Para analisar os produtos da reação, adicione duas vezes 500 microlitros de acetato de etila aos tubos. Inverta os tubos para misturá-los e centrifugue por um minuto a 13.000 vezes G.Em seguida, transfira 400 microlitros dos sobrenadantes para tubos de microcentrífuga e evapore-os completamente soprando suavemente nos tubos com ar comprimido. Adicione 200 microlitros de MSTFA aos tubos.
E incube a mistura a 60 graus Celsius por 30 minutos para derivatizar as amostras antes da análise. Analisar os produtos da reacção injectando uma amostra de quatro microlitros num cromatógrafo de fase gasosa equipado com um detector de ionização de chama, utilizando o perfil de temperatura descrito no protocolo de texto. Em seguida, determinar a proporção de um heptadecano e beta-hidroxiácido formados em cada amostra de reação com um cromatógrafo gasoso acoplado a um espectrômetro de massa.
Use a temperatura do forno e as configurações do espectrômetro de massa conforme descrito no protocolo de texto.

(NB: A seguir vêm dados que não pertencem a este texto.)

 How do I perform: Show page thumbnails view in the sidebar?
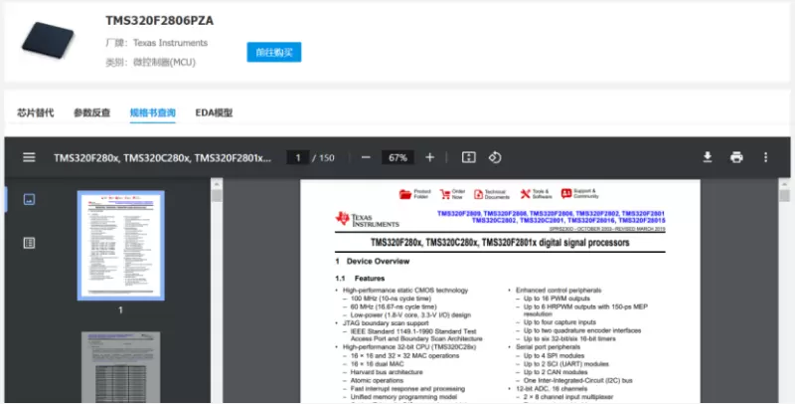point(30,199)
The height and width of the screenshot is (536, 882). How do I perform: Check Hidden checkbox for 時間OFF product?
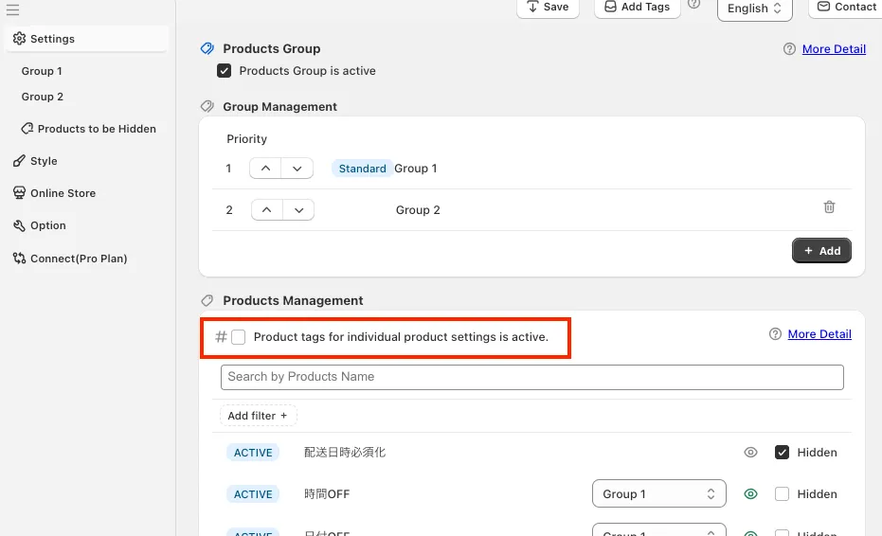[782, 494]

Injectar um microlitro de cada amostra no cromatógrafo de fase gasosa e registar o cromatograma. Por fim, monitore os cromatogramas GCMS para cada amostra e analise-os de acordo com o protocolo do fabricante.
Os pesos moleculares dos produtos das reações enzimáticas foram determinados por meio de um cromatógrafo gasoso acoplado a um espectrômetro de massas. Para ácidos graxos com cadeias acila mais longas, a enzima OleT, preferencialmente catalisa sua descarboxilação em olefinas de diferentes comprimentos. As amostras da reação de biotransformação foram analisadas por um cromatógrafo gasoso equipado com um detector de ionização de chama.

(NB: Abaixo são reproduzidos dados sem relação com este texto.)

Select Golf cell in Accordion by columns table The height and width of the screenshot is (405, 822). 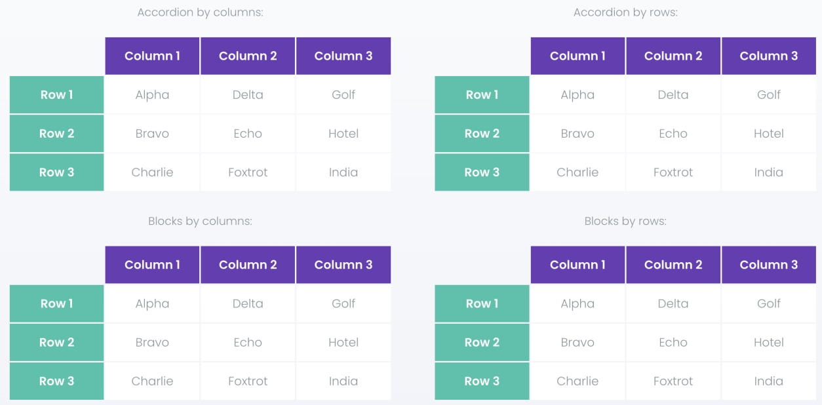point(343,95)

A descarboxilação do ácido esteárico demonstrou ocorrer três vezes mais rápido do que a reação de hidroxilação com 99% do ácido esteárico convertido em uma mistura de 3,3: 1 de um heptadecano para ácido 2-hidroxiesteárico. Uma vez dominada, a biocatálise impulsionada pela luz pode ser feita em poucas horas se, digamos, eu executar corretamente. Na catálise da luz, o desafio é vincular reações úteis à colheita da luz.

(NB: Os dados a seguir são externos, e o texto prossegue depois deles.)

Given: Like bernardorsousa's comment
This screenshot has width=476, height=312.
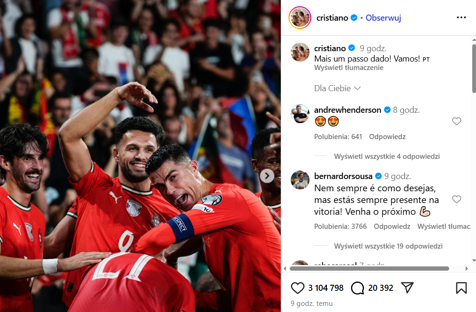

No nosso caso, temos a luz dentro da molécula FMN como fotossensibilizador e os ligamos à nossa enzima por meio da molécula de transferência, que é o peróxido de hidrogênio.
Este artigo apresenta um protocolo para utilizar luz visível para catalisar reações enzimáticas, especificamente convertendo ácidos graxos em alquinos terminais. O método concentra-se na geração de peróxido de hidrogênio impulsionada pela luz, que serve como cofator para essas transformações oxidativas.
This method enables sustainable biocatalysis by using light to generate hydrogen peroxide in situ, addressing a key challenge in oxidoreductase applications where external cofactor supply is costly and enzyme stability is compromised. The approach supports target validation and assay development by providing a reproducible system for fatty acid decarboxylation, a reaction relevant to producing long-chain alkenes used in industrial additives. It enhances predictive confidence in early discovery by enabling controlled, light-driven oxidative transformations without enzyme inactivation.
The method fits within the discovery continuum from target validation to lead identification, particularly for enzymes requiring oxidative cofactors where stability and reproducibility are critical.